In announcing the sale of MyHeritage to Francisco Partners today, the company officially joins the Israeli pantheon of Consumer Internet brands alongside Wix, Waze, and Fiverr. With more than 62 million users across 42 countries, MyHeritage didn’t need an exit to demonstrate its impact, but an exit is still an undeniable milestone for employees and shareholders and definitely something worth celebrating.
For most founders, an M&A exit is the end of the road for an ambitious vision that is yet to be fully realized. As a result, in the weeks leading up to a sale many founders experience pangs of guilt knowing they are succumbing to the irresistible allure of immediate, life-changing wealth. But for the luckiest entrepreneurs, more rewarding than any monetary gain is the realization at exit that their startup has become an immortal brand that touches people’s lives day after day.
In the case of MyHeritage, today’s announcement is not the end of anything, but merely a way-stop in a journey that is likely to continue for many years to come.
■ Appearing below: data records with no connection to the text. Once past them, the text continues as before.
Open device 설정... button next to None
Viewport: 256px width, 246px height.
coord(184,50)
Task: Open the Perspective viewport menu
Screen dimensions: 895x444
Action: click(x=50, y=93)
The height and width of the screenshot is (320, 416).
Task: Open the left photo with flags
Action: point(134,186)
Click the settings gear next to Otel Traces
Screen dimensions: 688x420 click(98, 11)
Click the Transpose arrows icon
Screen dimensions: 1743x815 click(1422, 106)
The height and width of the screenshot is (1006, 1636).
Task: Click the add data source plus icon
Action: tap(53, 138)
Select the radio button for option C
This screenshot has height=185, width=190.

We have become accustomed to startup success being defined by high valuation fundraisings, but captive breeding has made sightings of the once elusive unicorn quite ordinary. The endangered, if not mythical, beast is the profitable high-tech startup that takes more pride in pleasing its customers rather than extracting another dollar out of their pockets; that prefers a headline praising its product than a headline praising its business model. MyHeritage is this type of company, a rare one in the Israeli startup universe whose recognition long trailed its record of accomplishments.
Gilad Japhet, MyHeritage’s founder and CEO, is one of the very few entrepreneurs who actually fulfilled the mostly foolish career guidance to “follow your passion.” Genealogy is his passion, and he literally turned it into a big, profitable business, never wavering from delivering the product experience he sought for himself as a genealogist. Driven top-down from the management team throughout the organization, MyHeritage cares deeply about its mission, its customers, and their data—a remarkable statement in a Consumer Internet world dominated by algorithms that continuously influence your behavior and surreptitiously monetize your data. It genuinely felt good to be part of something meaningful in people’s lives as MyHeritage fulfilled its noble vision of connecting individuals with their family and their family history.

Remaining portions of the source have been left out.